[Goal of the exercise]: Skipping all pictures, please restate word for word the lines from the one that contains "Click the left arrow to scroll lottery tabs" through the last line of the entries.

[Opening Provided records section]

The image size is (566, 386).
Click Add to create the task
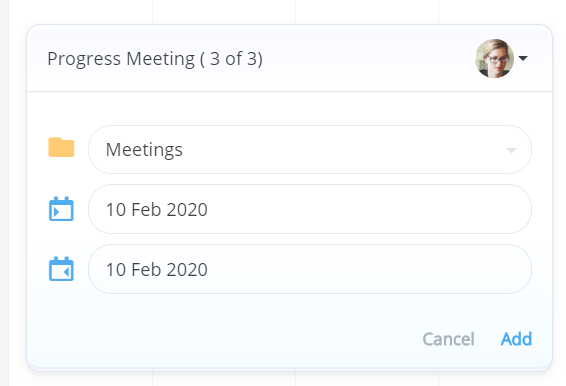(516, 339)
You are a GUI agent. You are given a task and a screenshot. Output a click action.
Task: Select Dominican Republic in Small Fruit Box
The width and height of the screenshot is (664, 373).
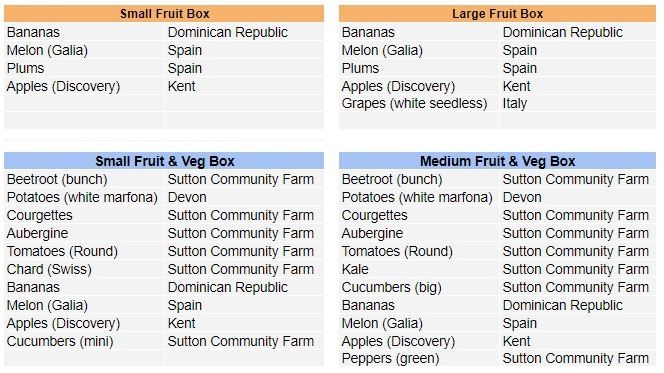point(244,32)
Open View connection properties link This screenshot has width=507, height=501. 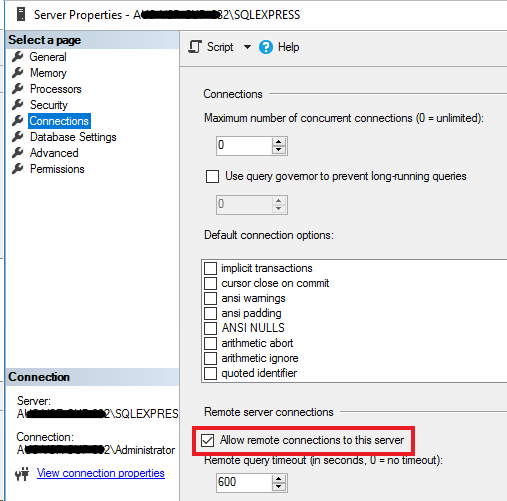point(101,473)
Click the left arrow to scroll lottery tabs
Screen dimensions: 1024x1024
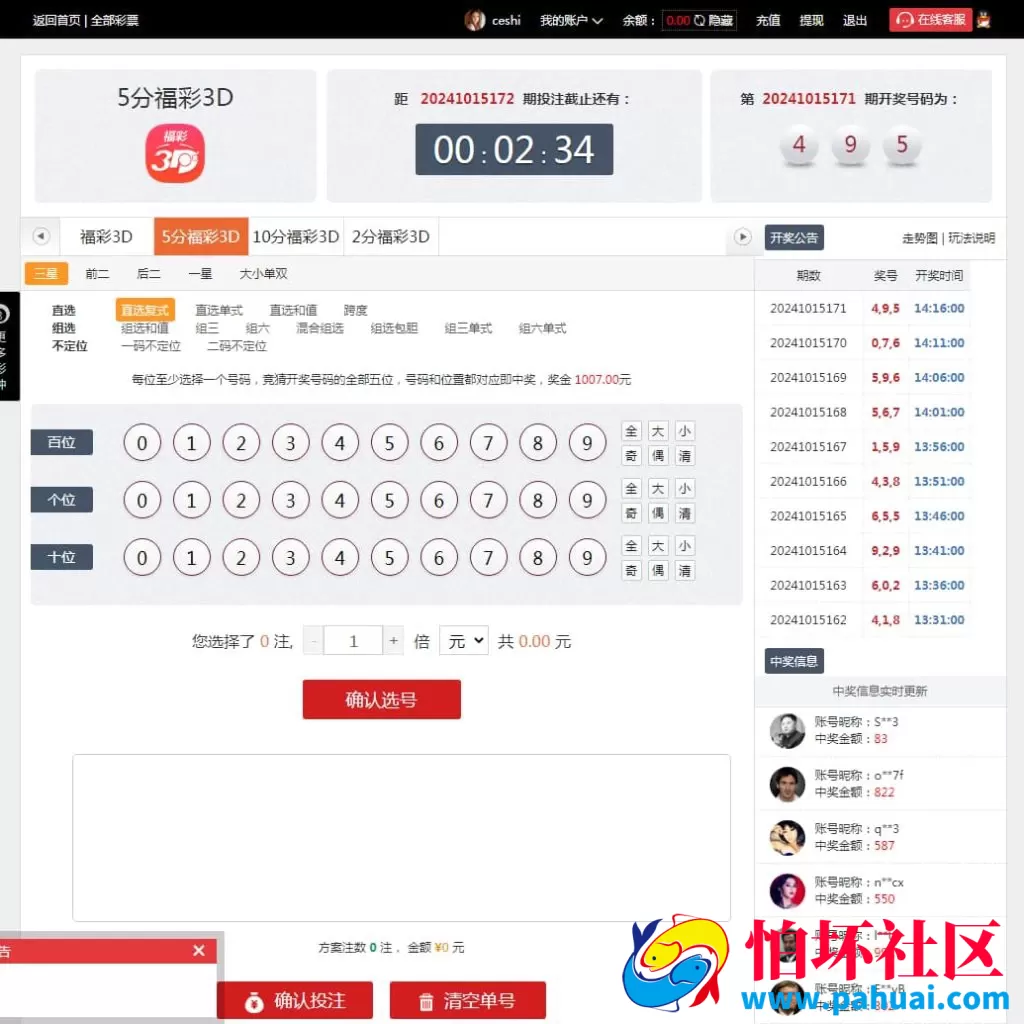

[Closing Provided records section]

[Task output]:
Click the left arrow to scroll lottery tabs
Screen dimensions: 1024x1024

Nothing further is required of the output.